6.2.2 Model optimization

Shapley value-based feature attribution methods hold the potential to improve model performance by incorporating prior knowledge into the model training process. This can be achieved by assigning higher weights or importance to certain features based on their relevance to the problem domain. By considering domain-specific knowledge, such as expert opinions, domain rules, or known causal relationships, the attribution results can better align with human intuition. Another approach is to develop hybrid methods that combine Shapley value-based attribution with other training techniques. For instance, incorporating prior knowledge as regularization terms or constraints in the model optimization process can guide the learning process and promote the discovery of more meaningful and interpretable feature attributions. Indeed, there have been previous studies exploring this direction of incorporating prior knowledge into other feature attribution methods. Erion et al. [58] demonstrated that encoding human attribution priors as feature attributions can help deep learning models achieve better performance on image classification, gene expression, and healthcare datasets. By incorporating prior knowledge in the form of feature attributions, the models can align with human understanding and exhibit improved performance in various domains. Rieger et al. [59] introduced Contextual Decomposition Explanation Penalization, which allows the integration of domain knowledge into the model to mitigate spurious correlations, i.e., shortcut learning, and correct errors. Therefore, encoding prior knowledge through Shapley value during the model training to guide model optimization is a promising approach with significant potential.

7 Conclusion

This review explores the concept of Shapley values and their significance in improving interpretability in ML. It delves into the foundational theory of Shapley values, which originated from cooperative game theory, and discusses their desirable properties. A framework is presented to enhance comprehension and facilitate the identification of relevant algorithms, classifying existing feature attribution methods based on Shapley values across three dimensions: Shapley value type, feature replacement method, and approximation method. A visualization link is provided to illustrate the distribution of these methods in three-dimensional space. Furthermore, the practical application of Shapley values throughout various stages of ML model development is emphasized, including pre-modeling, in-modeling, and post-modeling phases.
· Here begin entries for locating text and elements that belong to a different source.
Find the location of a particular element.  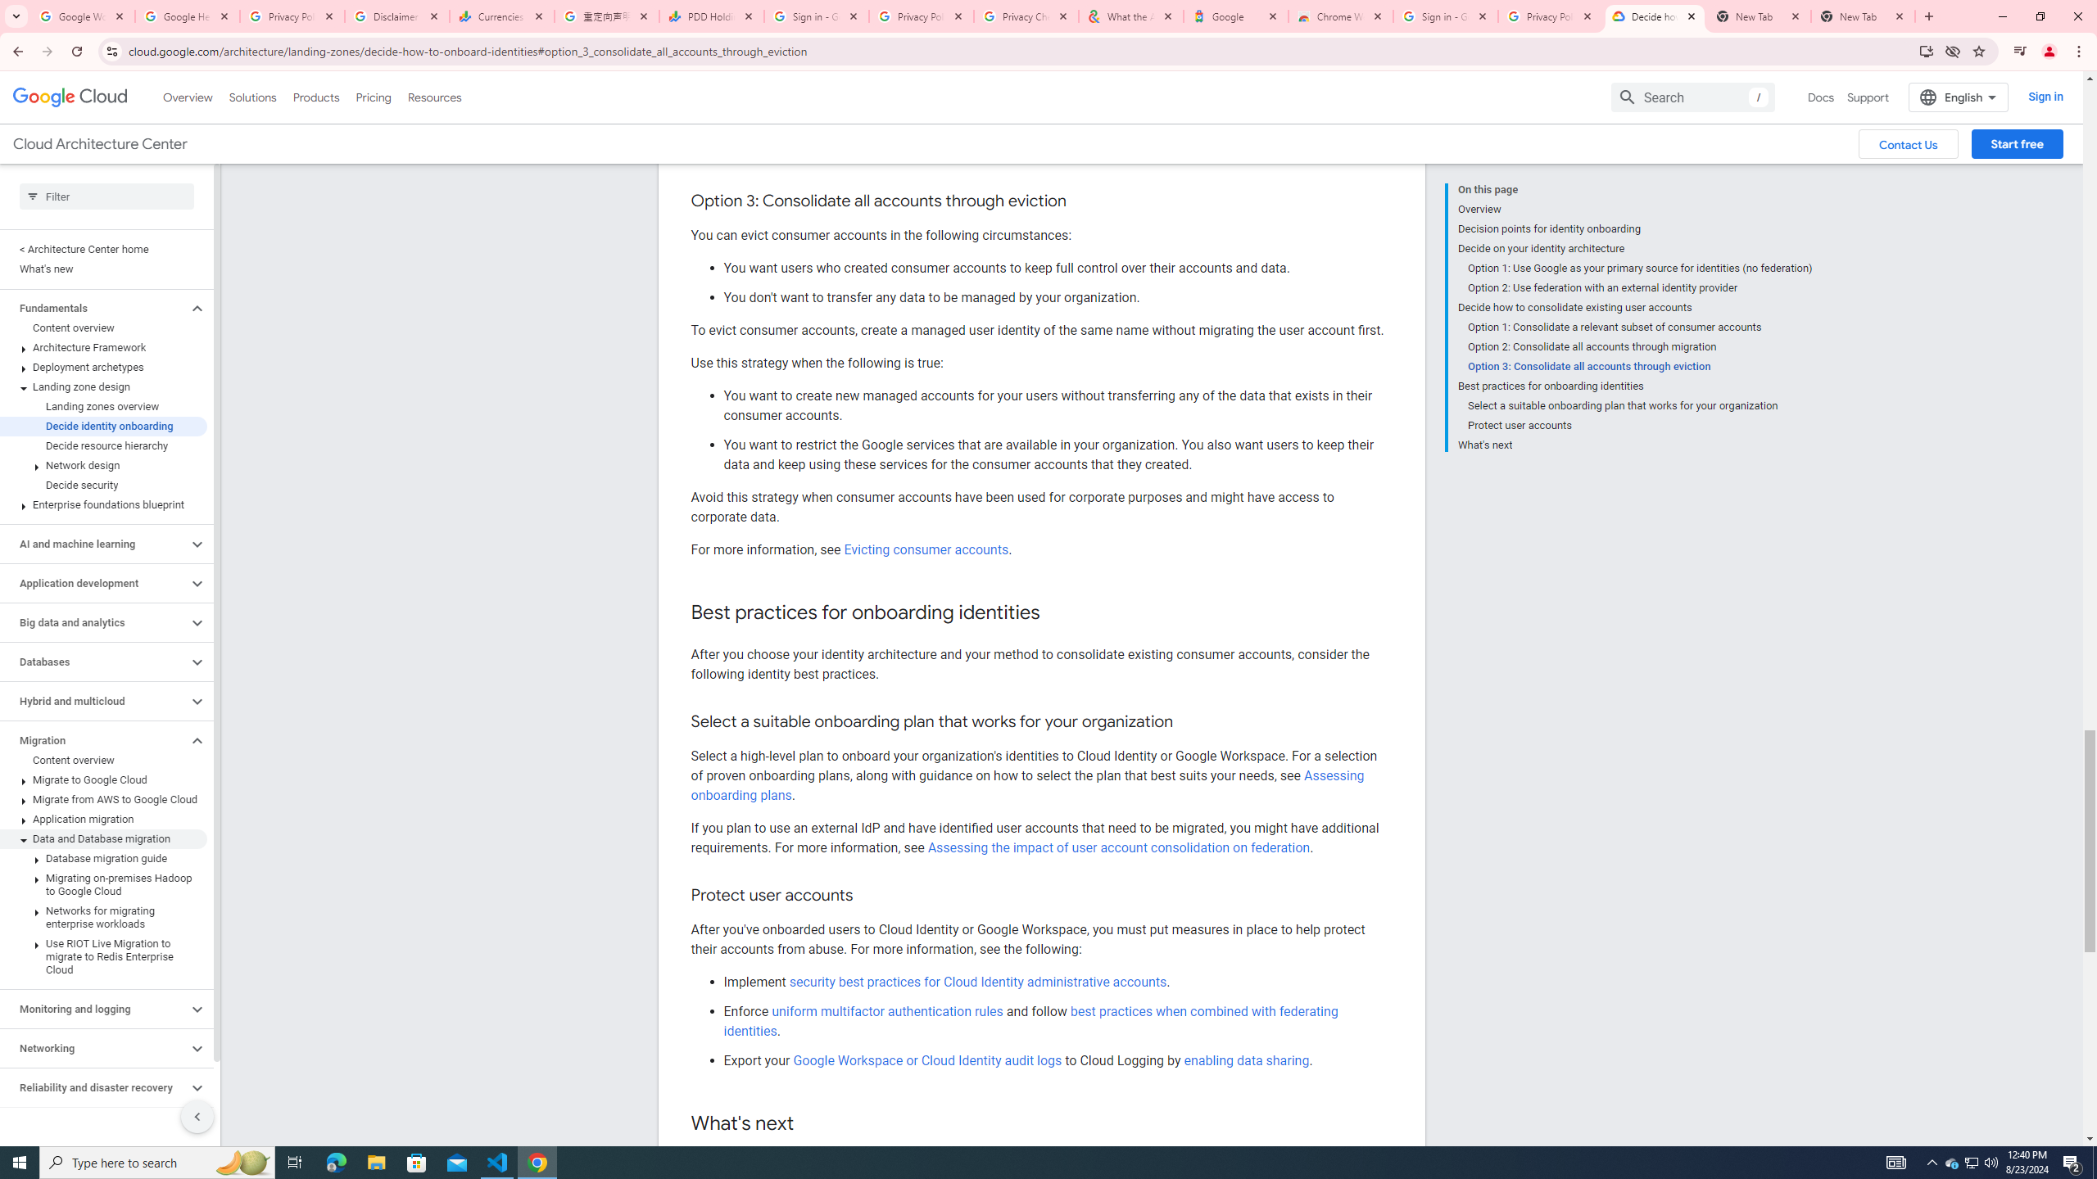

'Chrome Web Store - Color themes by Chrome' is located at coordinates (1340, 16). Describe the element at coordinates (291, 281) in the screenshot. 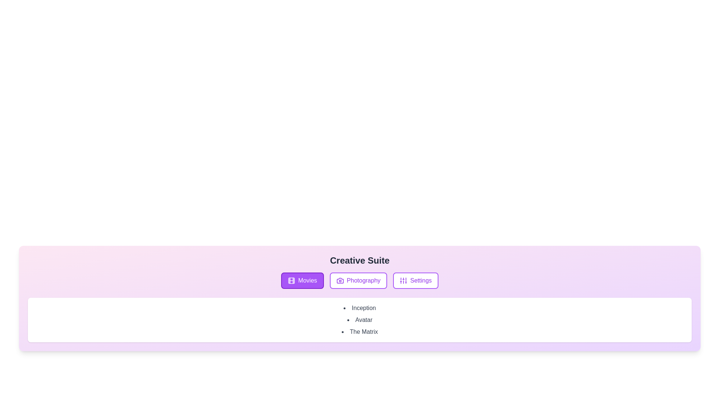

I see `the decorative graphical element at the center of the 'Movies' button, which is a small rectangular shape with rounded corners` at that location.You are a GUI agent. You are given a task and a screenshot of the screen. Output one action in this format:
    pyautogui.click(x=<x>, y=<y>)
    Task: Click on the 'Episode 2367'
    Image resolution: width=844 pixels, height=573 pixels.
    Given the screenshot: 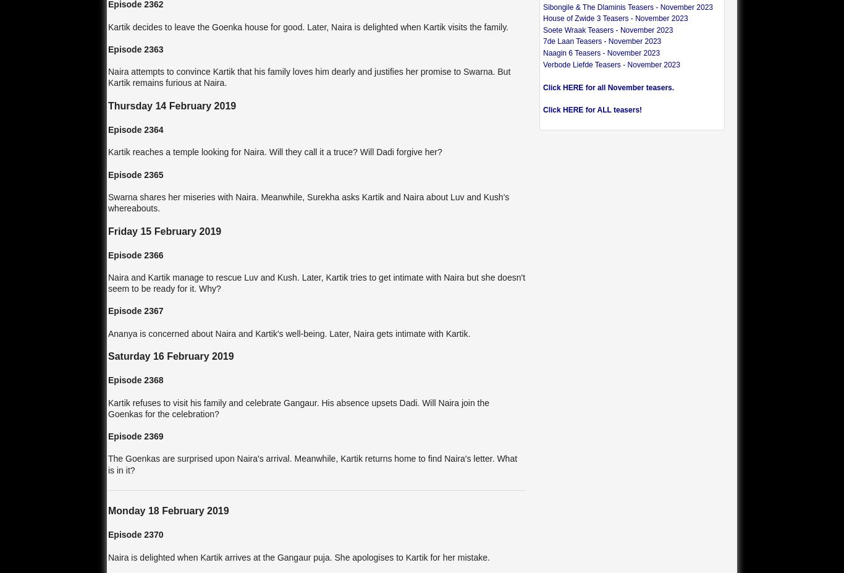 What is the action you would take?
    pyautogui.click(x=135, y=310)
    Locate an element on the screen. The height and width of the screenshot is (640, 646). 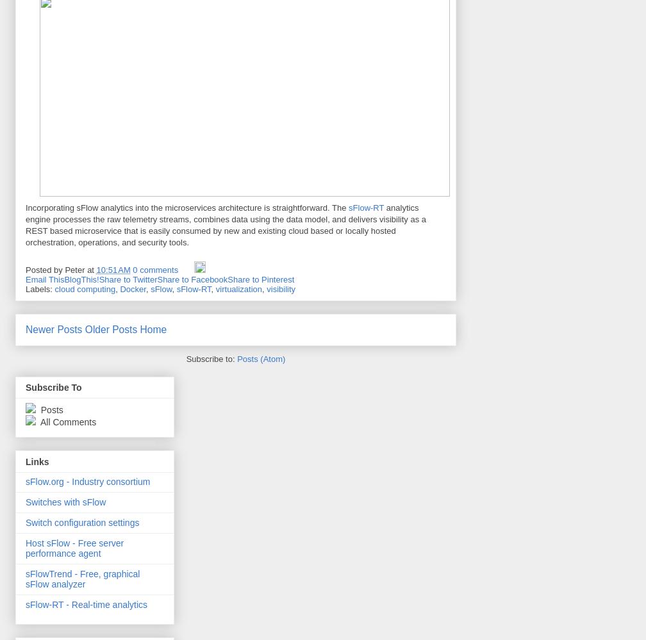
'Docker' is located at coordinates (119, 289).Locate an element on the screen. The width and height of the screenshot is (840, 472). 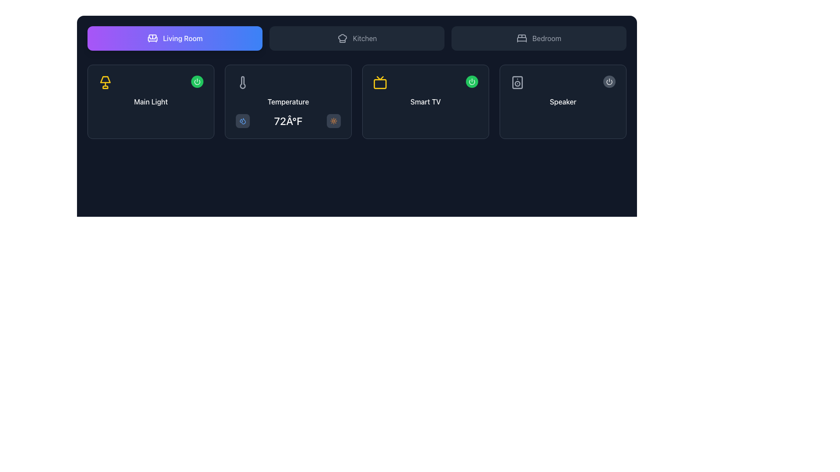
the power toggle button located at the bottom right of the 'Speaker' card is located at coordinates (608, 81).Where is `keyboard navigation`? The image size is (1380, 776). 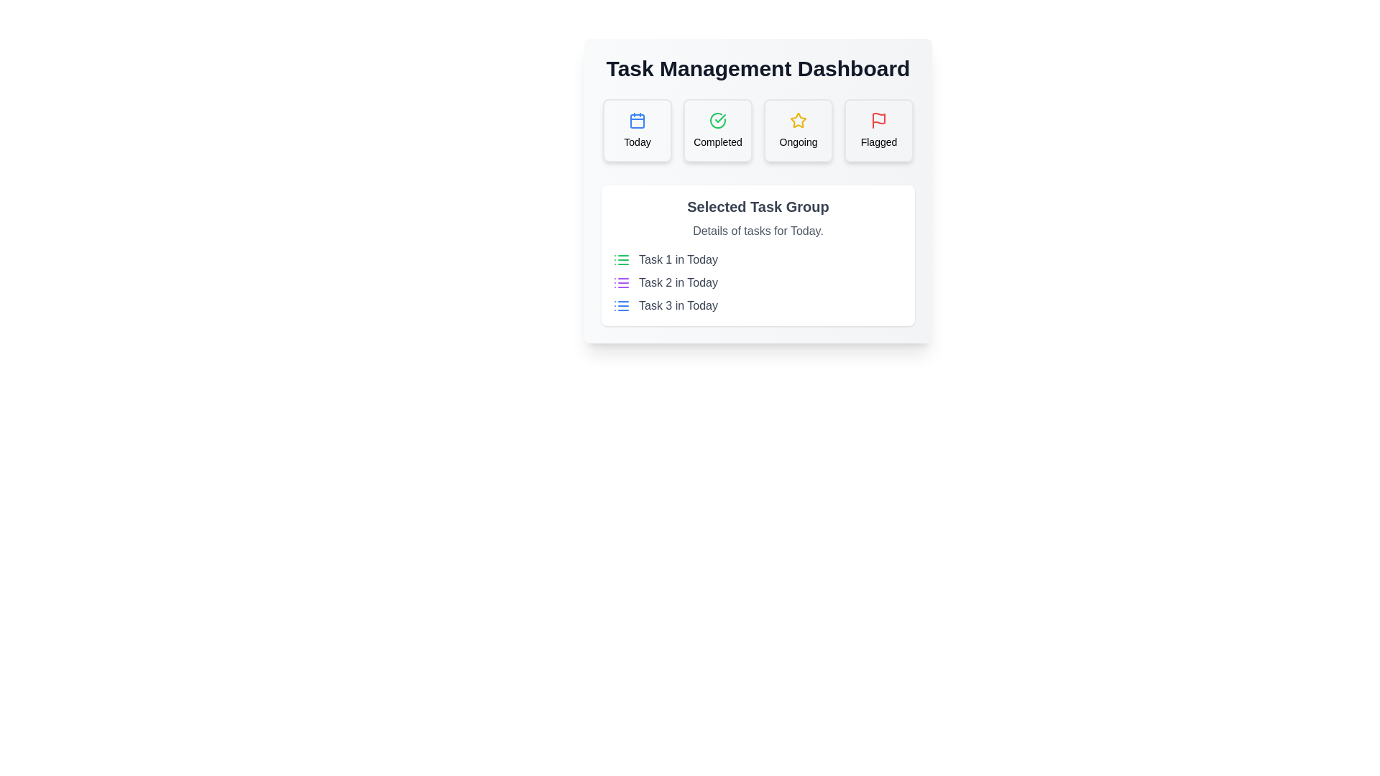
keyboard navigation is located at coordinates (717, 142).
From the perspective of Shapley value approximation methods, this study examines several limitations associated with them. These limitations encompass the computational complexity of computing Shapley values, the ambiguity of feature interactions, the sensitivity of models to changes, the challenges in interpretability, the representativeness of sampled data, and the potential violation of axioms in approximation methods. It is crucial to consider these factors. However, despite these limitations, the Shapley value holds significant potential in model diagnosis and performance improvement. Further exploration is warranted to address various challenges in machine learning, including model defects and shortcut learning. Moreover, selecting appropriate base values to construct explanations that better align with human intuition is also an intriguing avenue to explore.